The centre’s primary purpose is to provide a comprehensive and coordinated forensic, counselling and aftercare service to people who have experienced rape or sexual assault. But, undertaking research and reflecting the findings back into everyday practice – and improving the service clients receive as a result – is a key part of the SARC’s work.
Dr Rabiya Majeed-Ariss, Research Associate at Saint Mary’s SARC, said: “We have a prolific publication record, with seven peer-reviewed academic papers and two reports published in 2019.
“We have also been successfully awarded four research bids this year, which equates to around £90,000 in funding, which is great for MFT but also for the people who receive care at Saint Mary’s SARC.

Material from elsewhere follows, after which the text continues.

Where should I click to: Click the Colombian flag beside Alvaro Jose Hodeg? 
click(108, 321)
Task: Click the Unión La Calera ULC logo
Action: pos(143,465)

“The focus of our research varies from the high prevalence of pre-existing mental health complaints in clients attending our SARC, to the nature of child sexual abuse among boys and girls in Greater Manchester – these are sensitive, but vitally important areas and we’re proud to be adding to the understanding of them.”
The Clinical Director of Saint Mary’s SARC, Dr Catherine White, also carries out research in addition to her role as an active forensic doctor.
“We are the longest-established and largest SARC in the country, meaning we have more than 30 years’ worth of data at our disposal and we are a national pioneer in terms of our research-based knowledge and evidence-based practice,” said Dr White.
“In the case of our research into non-fatal strangulation in particular, it felt like we were sat on a huge gold mine of data and we had moral obligation to mine that data, extract it, and do something worthwhile with it.
“We plan to expand on our research output in 2020 and already have papers in pre-publication. This is because research can and does save lives.”